When you come to the line with "Select the hard", begin repeating; continue exactly through the final line of the records and include nothing from before.

--- DATASET EXTRACT ---

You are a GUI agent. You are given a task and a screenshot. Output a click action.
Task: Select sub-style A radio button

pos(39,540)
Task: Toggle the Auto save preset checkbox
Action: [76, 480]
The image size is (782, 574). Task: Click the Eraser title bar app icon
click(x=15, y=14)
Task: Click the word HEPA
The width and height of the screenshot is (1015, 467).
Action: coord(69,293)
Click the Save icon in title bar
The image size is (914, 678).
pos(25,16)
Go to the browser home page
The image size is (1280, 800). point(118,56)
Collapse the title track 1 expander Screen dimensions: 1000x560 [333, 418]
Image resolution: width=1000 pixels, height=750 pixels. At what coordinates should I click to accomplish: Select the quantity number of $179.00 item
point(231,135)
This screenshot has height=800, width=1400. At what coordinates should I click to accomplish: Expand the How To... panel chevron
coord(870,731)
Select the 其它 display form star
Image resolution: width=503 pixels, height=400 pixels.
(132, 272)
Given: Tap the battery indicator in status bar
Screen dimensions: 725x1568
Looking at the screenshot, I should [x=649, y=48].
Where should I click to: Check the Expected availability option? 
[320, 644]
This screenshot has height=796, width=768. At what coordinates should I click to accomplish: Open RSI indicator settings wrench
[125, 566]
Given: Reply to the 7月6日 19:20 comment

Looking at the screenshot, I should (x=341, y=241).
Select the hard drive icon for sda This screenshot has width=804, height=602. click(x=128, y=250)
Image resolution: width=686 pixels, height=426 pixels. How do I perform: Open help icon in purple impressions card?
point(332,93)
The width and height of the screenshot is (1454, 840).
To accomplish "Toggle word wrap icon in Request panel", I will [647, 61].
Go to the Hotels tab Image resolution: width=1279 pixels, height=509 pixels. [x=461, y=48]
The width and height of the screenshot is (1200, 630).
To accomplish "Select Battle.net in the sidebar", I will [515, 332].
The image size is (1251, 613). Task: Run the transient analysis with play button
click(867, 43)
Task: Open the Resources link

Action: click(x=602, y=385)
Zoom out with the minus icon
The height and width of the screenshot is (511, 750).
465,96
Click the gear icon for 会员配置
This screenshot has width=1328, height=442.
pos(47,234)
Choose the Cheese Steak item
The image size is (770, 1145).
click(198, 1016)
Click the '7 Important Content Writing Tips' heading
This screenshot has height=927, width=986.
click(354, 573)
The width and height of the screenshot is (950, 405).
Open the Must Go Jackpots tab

---

## [SOLUTION]
Select the hard drive icon for sda This screenshot has width=804, height=602. click(x=128, y=250)
Image resolution: width=686 pixels, height=426 pixels. How do I perform: Open help icon in purple impressions card?
point(332,93)
The width and height of the screenshot is (1454, 840).
To accomplish "Toggle word wrap icon in Request panel", I will [647, 61].
Go to the Hotels tab Image resolution: width=1279 pixels, height=509 pixels. [x=461, y=48]
The width and height of the screenshot is (1200, 630).
To accomplish "Select Battle.net in the sidebar", I will [515, 332].
The image size is (1251, 613). Task: Run the transient analysis with play button
click(867, 43)
Task: Open the Resources link

Action: click(x=602, y=385)
Zoom out with the minus icon
The height and width of the screenshot is (511, 750).
465,96
Click the gear icon for 会员配置
This screenshot has width=1328, height=442.
pos(47,234)
Choose the Cheese Steak item
The image size is (770, 1145).
click(198, 1016)
Click the '7 Important Content Writing Tips' heading
This screenshot has height=927, width=986.
click(354, 573)
The width and height of the screenshot is (950, 405).
Open the Must Go Jackpots tab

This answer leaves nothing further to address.